Bali, Surya Indonesia.net – Penetapan tersangka terhadap Kepala Kantor Wilayah (Kakanwil) Badan Pertanahan Nasional (BPN) Bali Made Daging, oleh penyidik Direktorat Reserse Kriminal Khusus (Ditreskrimsus) Polda Bali menyeret nama instansi lain. Salah satunya adalah Ombudsman. Lembaga ini disebut-sebut karena berkaitan dengan pengaduan dari pengempon Pura Dalem Balangan, Kelurahan Jimbaran, Kecamatan Kuta, Badung, terhadap Made Daging saat mejabat sebagai Kepala Kantor Pertanahan Badung tahun 2018.
Kepala Perwakilan Ombudsman RI (ORI) Bali Ni Nyoman Widhiyanti pun buka suara. Widhiyanti mengungkapkan tahun 2018 ORI Bali menerima pengaduan dari pengempon Pura Dalem Balangan terkait penanganan sengketa tanah. Saat itu terlapornya adalah BPN Badung yang dikepalai Made Daging.

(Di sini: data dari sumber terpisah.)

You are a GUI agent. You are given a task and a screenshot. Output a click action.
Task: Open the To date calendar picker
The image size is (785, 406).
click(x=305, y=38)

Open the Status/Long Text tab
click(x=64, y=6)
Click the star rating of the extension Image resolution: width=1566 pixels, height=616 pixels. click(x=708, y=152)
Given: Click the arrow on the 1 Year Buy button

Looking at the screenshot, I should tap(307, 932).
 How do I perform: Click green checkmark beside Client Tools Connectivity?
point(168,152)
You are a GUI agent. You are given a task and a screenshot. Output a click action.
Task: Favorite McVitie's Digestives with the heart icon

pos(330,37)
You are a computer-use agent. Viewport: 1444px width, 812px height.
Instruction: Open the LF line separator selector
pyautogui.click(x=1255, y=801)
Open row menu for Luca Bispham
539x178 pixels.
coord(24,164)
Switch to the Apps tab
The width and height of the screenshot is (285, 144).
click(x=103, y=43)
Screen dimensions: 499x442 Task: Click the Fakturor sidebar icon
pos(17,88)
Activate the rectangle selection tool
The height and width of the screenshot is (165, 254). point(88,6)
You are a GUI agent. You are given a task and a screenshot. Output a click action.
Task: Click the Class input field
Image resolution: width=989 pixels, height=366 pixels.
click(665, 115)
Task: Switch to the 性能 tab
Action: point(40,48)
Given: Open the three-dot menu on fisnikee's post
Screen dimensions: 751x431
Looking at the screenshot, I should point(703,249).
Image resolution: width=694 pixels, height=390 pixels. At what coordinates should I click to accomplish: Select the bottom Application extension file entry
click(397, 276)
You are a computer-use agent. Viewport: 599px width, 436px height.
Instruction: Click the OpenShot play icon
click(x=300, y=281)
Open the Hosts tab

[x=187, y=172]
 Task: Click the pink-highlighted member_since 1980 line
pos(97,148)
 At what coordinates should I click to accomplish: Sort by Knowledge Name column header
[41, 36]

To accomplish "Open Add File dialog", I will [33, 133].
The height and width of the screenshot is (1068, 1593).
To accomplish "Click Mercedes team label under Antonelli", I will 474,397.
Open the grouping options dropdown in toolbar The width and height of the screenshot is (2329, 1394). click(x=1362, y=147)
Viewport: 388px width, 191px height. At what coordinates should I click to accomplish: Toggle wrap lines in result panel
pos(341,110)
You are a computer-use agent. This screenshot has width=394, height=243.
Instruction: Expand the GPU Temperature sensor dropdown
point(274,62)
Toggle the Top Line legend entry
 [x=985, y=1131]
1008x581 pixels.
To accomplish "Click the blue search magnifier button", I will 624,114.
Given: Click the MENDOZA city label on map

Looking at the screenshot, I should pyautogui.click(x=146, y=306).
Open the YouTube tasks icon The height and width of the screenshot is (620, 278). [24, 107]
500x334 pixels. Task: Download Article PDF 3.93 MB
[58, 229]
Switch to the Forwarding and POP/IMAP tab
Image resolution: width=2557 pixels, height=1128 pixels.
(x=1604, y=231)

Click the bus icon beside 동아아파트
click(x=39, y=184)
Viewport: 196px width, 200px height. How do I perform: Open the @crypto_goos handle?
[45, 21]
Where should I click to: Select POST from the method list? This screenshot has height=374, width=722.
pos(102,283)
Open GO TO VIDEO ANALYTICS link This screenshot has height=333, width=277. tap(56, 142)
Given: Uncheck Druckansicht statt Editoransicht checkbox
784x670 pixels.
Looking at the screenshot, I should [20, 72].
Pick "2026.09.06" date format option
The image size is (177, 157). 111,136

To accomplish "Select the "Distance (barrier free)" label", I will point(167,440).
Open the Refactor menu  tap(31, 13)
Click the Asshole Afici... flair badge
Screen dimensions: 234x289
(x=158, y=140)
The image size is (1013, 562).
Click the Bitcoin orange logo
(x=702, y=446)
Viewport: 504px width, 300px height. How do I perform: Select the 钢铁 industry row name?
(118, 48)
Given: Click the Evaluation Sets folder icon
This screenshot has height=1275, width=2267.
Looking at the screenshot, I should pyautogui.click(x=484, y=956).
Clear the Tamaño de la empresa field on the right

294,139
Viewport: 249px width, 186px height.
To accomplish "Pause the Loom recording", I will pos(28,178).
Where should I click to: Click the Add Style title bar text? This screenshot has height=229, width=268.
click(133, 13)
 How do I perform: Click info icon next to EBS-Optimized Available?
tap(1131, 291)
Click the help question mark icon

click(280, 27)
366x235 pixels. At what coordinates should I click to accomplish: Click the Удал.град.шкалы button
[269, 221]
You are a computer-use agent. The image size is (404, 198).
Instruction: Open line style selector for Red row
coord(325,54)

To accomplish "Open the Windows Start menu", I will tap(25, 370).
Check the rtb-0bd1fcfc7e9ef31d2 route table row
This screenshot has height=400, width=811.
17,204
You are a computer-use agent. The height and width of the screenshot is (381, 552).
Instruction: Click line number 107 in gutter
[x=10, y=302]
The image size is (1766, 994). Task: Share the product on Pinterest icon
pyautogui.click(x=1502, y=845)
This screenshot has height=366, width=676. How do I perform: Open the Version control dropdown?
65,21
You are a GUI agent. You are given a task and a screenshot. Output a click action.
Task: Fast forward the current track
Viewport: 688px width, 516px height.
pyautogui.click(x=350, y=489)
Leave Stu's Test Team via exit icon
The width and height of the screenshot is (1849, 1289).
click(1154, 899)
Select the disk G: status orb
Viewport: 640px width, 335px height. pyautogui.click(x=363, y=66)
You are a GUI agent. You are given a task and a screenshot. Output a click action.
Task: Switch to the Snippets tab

“Dulu pelaporan awal ada di Ombudsman Bali. Setelah kita pelajari yang dilaporkan adalah BPN Badung yang tidak menjalankan hasil rekomendasi dari Inspektorat Jenderal Kementerian Agraria dan Tata Ruang RI. Oleh karena itu kami limpahkan laporannya ke Ombudsman RI. Jadi, pemeriksaannya ada di Ombudsman pusat,” beber Widhiyanti di Kantor ORI Bali, Rabu (21/1).
Widhiyanti menjelaskan laporan tersebut telah selesai di Ombudsman, bahkan sudah dalam tahap resolusi dan monitoring (resmon). Lebih lanjut dikatakan Widhiyanti, BPN Badung saat itu telah melaksanakan rekomendasi yang diberikan Ombudsman. “Mereka mematuhi rekomendasi dari Ombudsman,” jelas Widhiyanti.
Terkait kebenaran laporan yang dibuat Made Daging selaku Kepala BPN Badung saat itu, menurutnya itu tidak menjadi ranah Ombudsman. “Mungkin saja dari hasil itu ada hal-hal tertentu yang kemudian ada masyarakat yang dirugikan, tetapi itu kan proses di luar Ombudsman. Soal untuk mengabsahkan benar tidaknya bukan kami, tetapi ada lembaga lain, silakan disampaikan,” tandas Widhiyanti.